▶ Exercise instructions
Would you write out every record that follows exactly, with the pictures left out?

▶ Source data
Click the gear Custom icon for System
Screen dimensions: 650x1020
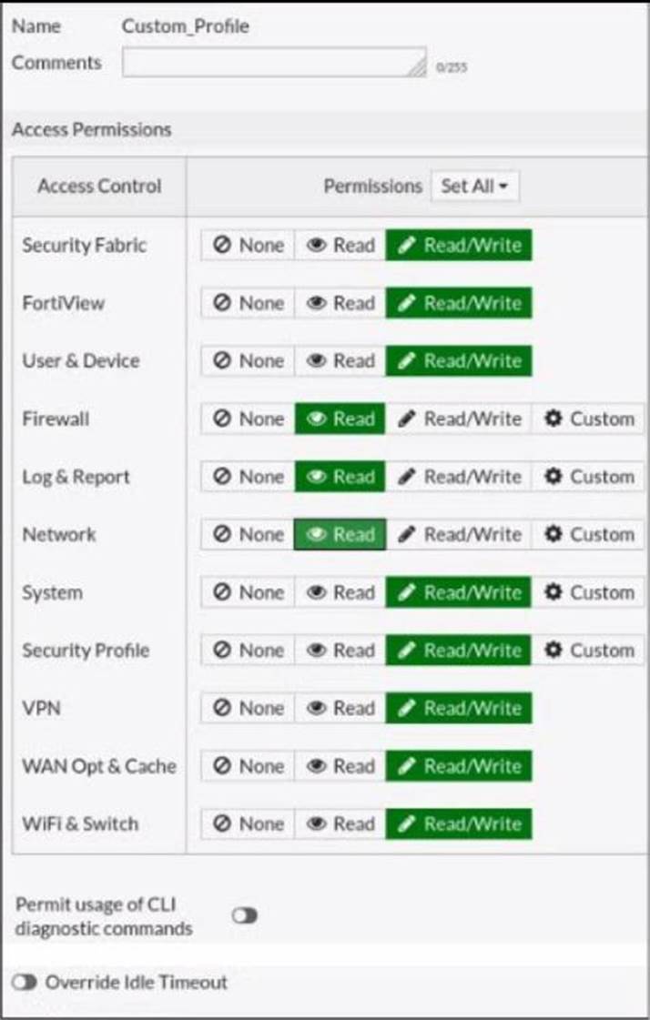click(554, 592)
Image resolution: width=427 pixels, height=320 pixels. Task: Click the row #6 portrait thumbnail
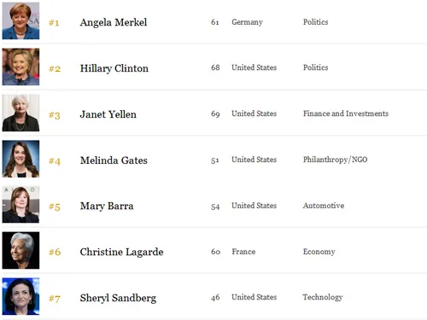coord(20,250)
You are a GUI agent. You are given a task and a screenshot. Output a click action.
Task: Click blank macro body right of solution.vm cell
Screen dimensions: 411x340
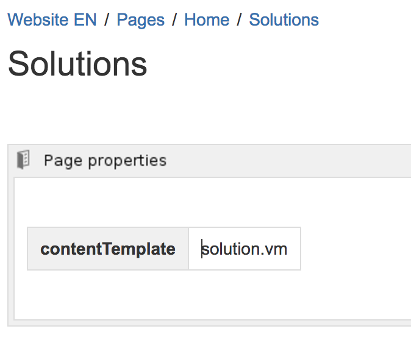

▶ Worked solution
Click the gear Custom icon for System
Screen dimensions: 650x1020
click(554, 592)
Image resolution: width=427 pixels, height=320 pixels. Task: Click the row #6 portrait thumbnail
coord(20,250)
You are a GUI agent. You are given a task and a screenshot. Output a click action.
Task: Click blank macro body right of solution.vm cell
Screen dimensions: 411x340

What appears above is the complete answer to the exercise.